Equipe Momento Espírita – 15/11/2011

A síntese proposta por Jesus, em torno do amor, é das mais belas psicoterapias que se conhece: Amar a Deus sobre todas as coisas e ao próximo como a si mesmo.

Ante a impossibilidade de o homem amar a Deus em plenitude, já que tem dificuldade em conceber o absoluto, realiza o mister, invertendo a ordem do ensinamento, amando-se de início, a fim de desenvolver as aptidões que lhe dormem em latência.

Esforçando-se para adquirir valores iluminativos a cada momento, cresce na direção do amor ao próximo, decorrência natural do autoamor, já que o outro é extensão dele mesmo.

Então, finalmente conquista o amor a Deus, em uma transcendência incomparável, na qual o amor predomina em todas as emoções e é o responsável por todos os atos.

O Espírito Joanna de Ângelis, através da mediunidade de Divaldo Franco, apresenta a necessidade primeira de autoamor, como alavanca fundamental para a conquista de todas as esferas desse sentimento supremo.

Mas, de que forma amar a si mesmo?

O como a si mesmo, da proposta de Jesus, é um imperativo que não deve ser confundido com o egoísmo, ou o egocentrismo.

Amar a si mesmo significa respeito e direito à vida, à felicidade que o indivíduo tem e merece.

Trata-se de um amor preservador da paz, do culto aos hábitos sadios e dos cuidados morais, espirituais e intelectuais para consigo mesmo.

É sempre estar fazendo as melhores escolhas para si mesmo, vendo-se como Espírito imortal, sem nunca deixar de respeitar, obviamente, o bem comum.

Quando escolho amar mais minha família, dedicando-me inteiramente aos relacionamentos, cultivando a paciência e a tolerância, estou amando a mim mesmo.

Quando escolho perdoar e deixar de levar comigo o peso de uma mágoa, estou amando a mim mesmo.

Quando escolho aprender, buscando aprimoramento intelectual nas áreas do conhecimento de meu interesse, estou me autoamando.

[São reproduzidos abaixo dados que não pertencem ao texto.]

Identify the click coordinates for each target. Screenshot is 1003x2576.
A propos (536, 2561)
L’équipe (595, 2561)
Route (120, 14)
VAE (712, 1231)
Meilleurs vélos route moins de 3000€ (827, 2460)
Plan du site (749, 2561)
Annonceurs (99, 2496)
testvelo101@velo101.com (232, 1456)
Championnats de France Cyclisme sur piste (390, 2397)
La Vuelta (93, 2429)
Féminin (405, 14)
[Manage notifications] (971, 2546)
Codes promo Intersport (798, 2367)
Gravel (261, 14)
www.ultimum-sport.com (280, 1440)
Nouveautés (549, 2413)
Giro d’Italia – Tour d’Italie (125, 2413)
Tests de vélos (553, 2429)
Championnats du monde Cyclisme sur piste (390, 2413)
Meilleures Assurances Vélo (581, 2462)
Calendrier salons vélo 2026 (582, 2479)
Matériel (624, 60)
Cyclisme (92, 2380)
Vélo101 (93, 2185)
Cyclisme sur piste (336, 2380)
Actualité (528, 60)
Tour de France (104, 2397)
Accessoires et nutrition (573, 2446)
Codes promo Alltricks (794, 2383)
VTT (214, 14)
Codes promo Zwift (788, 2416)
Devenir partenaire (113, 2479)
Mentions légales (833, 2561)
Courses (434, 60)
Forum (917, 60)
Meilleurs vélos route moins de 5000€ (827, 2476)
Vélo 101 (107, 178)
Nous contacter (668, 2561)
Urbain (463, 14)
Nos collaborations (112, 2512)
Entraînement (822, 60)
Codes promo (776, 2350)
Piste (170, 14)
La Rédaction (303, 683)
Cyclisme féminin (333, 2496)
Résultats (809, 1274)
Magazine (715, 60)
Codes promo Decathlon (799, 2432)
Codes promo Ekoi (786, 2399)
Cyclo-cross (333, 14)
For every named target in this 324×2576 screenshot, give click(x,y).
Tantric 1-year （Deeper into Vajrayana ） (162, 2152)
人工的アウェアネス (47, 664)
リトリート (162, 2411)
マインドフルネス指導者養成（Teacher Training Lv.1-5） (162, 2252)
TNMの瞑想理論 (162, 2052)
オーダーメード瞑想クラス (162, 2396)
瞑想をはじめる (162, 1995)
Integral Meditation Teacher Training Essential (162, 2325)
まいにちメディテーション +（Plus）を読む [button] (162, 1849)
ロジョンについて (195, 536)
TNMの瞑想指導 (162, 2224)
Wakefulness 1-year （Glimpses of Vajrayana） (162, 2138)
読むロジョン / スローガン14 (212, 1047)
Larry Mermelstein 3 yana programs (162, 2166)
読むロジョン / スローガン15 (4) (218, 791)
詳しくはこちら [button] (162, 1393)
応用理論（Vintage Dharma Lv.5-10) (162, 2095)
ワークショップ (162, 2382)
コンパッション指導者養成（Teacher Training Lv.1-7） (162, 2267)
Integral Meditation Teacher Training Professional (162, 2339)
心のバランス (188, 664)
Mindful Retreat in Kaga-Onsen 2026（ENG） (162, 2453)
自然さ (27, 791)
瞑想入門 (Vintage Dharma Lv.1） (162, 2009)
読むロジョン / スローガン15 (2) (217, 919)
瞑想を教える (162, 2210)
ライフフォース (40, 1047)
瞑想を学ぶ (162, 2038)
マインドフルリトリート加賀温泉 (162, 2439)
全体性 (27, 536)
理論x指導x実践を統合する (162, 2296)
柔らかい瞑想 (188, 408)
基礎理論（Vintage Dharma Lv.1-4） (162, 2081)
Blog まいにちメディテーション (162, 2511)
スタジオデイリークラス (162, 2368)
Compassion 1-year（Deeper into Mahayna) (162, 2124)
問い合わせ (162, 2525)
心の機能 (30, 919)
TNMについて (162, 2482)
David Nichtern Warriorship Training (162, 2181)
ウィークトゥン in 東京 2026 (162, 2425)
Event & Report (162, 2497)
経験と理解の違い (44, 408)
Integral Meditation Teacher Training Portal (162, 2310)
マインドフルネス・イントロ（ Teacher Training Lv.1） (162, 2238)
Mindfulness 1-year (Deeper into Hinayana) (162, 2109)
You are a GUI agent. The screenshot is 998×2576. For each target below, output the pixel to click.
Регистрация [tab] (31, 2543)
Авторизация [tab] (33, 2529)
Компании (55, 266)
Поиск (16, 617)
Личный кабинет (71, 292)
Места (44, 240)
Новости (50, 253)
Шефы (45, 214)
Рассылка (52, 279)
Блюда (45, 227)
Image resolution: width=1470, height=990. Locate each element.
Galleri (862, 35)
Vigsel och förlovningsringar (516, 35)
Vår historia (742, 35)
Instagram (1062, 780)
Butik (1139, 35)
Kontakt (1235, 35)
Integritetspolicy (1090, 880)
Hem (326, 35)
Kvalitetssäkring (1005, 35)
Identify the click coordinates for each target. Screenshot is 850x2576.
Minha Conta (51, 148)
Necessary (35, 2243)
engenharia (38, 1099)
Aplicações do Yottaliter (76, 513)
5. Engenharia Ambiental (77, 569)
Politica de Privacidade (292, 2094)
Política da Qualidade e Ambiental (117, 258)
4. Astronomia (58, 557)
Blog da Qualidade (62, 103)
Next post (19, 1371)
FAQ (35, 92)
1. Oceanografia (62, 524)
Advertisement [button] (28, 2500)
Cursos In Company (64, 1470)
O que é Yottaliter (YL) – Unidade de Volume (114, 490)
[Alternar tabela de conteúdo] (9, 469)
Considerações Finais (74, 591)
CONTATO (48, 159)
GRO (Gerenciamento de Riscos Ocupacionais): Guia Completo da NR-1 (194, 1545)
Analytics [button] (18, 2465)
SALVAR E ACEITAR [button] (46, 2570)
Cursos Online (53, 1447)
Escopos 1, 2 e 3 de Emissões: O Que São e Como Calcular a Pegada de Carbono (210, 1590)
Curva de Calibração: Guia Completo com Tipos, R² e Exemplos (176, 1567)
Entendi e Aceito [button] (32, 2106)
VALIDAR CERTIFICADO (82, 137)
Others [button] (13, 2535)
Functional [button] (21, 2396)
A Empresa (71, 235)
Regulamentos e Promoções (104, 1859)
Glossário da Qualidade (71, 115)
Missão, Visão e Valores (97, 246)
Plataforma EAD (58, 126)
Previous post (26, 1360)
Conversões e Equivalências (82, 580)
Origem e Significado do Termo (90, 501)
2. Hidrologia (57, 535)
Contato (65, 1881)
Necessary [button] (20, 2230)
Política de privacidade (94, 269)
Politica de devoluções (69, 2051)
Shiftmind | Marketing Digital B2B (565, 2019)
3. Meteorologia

Quando me aceito como sou e vejo em minhas imperfeições situações temporárias – uma vez que me esforço para corrigir meus erros – estou amando a mim mesmo.

Quando me dedico, diariamente, ao exame de consciência, à meditação, ao autoconhecimento, estou dando provas de amor a mim mesmo.

São exemplos de atitudes, de pensamentos e sentimentos que elevam nossa autoestima – que é este julgamento que fazemos de nós mesmos – e nos empurram sempre para frente, para a felicidade.

O autoamor proporciona uma visão mais clara de quem se é, do que se deseja e do que não se deseja para si.

É através dele que estabelecemos metas para nossa existência: metas educacionais, familiares, sociais, artísticas, econômicas e espirituais, pensando em nós não apenas agora, mas nos cuidados para com o futuro.

Somos todos importantes. Criaturas únicas no Universo que buscam a felicidade através do aprender a amar: a si, ao outro e a Deus.

Ame a você mesmo… Enquanto é hoje.

Redação do Momento Espírita,
com base no cap. 13, do livro
Amor, imbatível amor, de Joanna de Ângelis,
psicografia de Divaldo Pereira Franco, ed. Leal.
Em 15.11.2011.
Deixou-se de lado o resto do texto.